■ **The request**:
Gather each line in the entries below that contains the word "dimensions".

[Collected data entries]
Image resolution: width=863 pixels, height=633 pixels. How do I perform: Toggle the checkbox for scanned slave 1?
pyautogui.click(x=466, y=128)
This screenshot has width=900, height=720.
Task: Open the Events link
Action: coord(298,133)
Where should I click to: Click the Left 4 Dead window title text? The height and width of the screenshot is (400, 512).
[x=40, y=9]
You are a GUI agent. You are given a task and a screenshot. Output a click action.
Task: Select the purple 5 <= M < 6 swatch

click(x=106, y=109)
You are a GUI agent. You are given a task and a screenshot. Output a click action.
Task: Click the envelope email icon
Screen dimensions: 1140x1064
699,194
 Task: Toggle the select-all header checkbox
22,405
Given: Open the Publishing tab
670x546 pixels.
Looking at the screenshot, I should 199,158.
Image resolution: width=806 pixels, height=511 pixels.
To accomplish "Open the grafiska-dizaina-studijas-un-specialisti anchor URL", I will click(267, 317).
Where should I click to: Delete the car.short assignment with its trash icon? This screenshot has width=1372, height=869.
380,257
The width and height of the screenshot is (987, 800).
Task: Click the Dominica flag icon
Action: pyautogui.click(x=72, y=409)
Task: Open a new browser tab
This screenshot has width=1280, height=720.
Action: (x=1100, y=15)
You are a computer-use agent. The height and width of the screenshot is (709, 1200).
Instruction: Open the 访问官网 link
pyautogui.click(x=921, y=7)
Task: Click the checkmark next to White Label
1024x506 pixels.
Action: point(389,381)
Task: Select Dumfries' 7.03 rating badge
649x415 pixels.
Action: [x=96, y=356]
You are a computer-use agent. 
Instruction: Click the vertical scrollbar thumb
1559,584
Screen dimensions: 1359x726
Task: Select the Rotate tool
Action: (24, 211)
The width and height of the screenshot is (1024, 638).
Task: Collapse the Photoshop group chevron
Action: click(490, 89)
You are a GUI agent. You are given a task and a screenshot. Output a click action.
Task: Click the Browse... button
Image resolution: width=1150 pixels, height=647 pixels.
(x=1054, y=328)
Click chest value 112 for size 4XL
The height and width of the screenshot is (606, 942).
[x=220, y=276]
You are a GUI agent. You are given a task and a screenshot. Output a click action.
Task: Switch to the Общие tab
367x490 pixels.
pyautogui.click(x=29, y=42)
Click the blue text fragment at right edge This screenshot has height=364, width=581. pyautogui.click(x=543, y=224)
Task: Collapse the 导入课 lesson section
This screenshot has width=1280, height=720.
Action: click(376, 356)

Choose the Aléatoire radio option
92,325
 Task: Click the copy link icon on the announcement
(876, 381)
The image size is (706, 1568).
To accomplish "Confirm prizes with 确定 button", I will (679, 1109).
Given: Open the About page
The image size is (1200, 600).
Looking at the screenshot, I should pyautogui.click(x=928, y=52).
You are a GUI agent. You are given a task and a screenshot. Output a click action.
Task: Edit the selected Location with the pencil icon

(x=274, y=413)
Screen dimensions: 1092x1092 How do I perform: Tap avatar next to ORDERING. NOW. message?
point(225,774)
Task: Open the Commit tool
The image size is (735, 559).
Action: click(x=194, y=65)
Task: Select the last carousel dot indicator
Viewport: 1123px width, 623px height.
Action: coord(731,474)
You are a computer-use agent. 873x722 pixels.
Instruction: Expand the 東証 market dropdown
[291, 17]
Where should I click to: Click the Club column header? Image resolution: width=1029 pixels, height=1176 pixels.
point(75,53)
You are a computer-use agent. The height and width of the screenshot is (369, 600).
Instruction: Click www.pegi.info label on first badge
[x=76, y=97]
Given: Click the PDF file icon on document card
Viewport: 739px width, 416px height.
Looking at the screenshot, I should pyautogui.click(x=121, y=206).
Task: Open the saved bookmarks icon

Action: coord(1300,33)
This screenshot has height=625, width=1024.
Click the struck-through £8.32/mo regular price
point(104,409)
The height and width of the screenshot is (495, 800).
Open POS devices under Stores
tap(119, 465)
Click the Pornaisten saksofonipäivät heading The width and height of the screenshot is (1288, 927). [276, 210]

■ **Correct answer**:
Screen dimensions: 1140x1064
Screen dimensions: 1359x726
Screen dimensions: 1092x1092 How do I perform: Tap avatar next to ORDERING. NOW. message?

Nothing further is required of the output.